That sense of fairness usually serves us well. Most people are fair with us as we are with them. That builds a kind of unspoken trust, even if it involves a shopkeeper we have just met, because we have had good experiences with other shopkeepers in the past. When someone betrays that trust, we treat it as an act of aggression, as if the person had thrown down the proverbial glove and challenged us to battle.
Those who do not act on their impulse to be aggressive in the face of unfair treatment may hold a grudge. "I'll never go back to that store and I will tell everyone I know for the rest of my life to never darken its door."
The thing about grudges, about acts of unfairness, about betrayals of trust, is that most of the time the offender doesn't know he has committed a violation of our expectations. Moreover, he usually wouldn't care if he did know. With rare exceptions, the offender remains guilt-free. The offended person is the one who gets hurt.
That hurt is totally self inflicted. The hurt usually causes more grief to the person who adopts it than the consequences of the original offence.
Most people believe that people who hurt themselves--for whatever reason--are not entirely sane. No matter how just the cause of the offended person, hurting themselves by holding a grudge or throwing a punch and landing in jail, or beginning a shouting match is considered anti-social.
Everyone accepts that people are not perfect. What we find difficult to accept is when the imperfections of others play themselves out on us through acts we perceive as unfair. It doesn't seem to matter how difficult the life of an offender has been before the offence, the offensive act itself gets the dander of the offended person up.
When the emotions surrounding such situations are laid bare, don't they seem kind of ridiculous?
That's where forgiveness comes in. In most cases, when we forgive we do a great favour for ourselves. Only when we allow ourselves that sense of peace can we spread it around to others.
As Gerald Jampolsky said, giving peace to others is the most valuable gift we can give anyone. But we must have that peace within us to share before we can give it to others.
Most people who treat us unfairly don't intend to hurt us. They just don't care. They have their own troubles and have no time for ours or our whining about them. How might we change their life by giving them forgiveness and peace?
Take this as a general rule: the most hurtful people are most in need of forgiveness and peace within themselves.

*Provided information*:
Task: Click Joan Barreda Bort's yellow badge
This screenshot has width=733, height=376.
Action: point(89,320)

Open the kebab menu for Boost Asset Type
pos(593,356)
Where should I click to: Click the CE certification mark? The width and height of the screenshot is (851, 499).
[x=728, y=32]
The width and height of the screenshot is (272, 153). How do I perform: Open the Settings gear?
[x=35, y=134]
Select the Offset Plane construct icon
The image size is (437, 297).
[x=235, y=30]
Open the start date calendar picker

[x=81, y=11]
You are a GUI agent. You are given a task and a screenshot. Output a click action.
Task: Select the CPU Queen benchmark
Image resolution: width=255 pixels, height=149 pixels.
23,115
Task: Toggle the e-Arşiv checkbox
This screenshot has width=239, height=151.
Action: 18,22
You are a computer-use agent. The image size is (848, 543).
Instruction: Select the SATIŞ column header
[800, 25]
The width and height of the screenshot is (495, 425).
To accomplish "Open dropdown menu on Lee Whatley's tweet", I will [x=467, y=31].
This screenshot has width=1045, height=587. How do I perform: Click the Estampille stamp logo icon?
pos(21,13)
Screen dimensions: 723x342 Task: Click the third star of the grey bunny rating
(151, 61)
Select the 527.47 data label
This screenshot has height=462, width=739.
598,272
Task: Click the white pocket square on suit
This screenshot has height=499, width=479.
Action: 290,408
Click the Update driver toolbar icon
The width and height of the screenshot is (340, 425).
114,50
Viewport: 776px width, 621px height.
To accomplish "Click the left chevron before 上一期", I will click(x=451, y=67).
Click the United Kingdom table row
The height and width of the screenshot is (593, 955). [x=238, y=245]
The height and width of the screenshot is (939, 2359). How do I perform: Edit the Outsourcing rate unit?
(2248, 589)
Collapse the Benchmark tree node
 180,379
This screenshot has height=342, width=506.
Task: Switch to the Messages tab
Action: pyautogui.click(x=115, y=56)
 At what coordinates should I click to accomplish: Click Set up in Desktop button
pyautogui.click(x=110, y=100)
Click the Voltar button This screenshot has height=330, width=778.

*Work to be completed*: In the passage on grudges and forgiveness, what does Gerald Jampolsky call the most valuable gift we can give anyone?

*Output below*: Giving peace to others.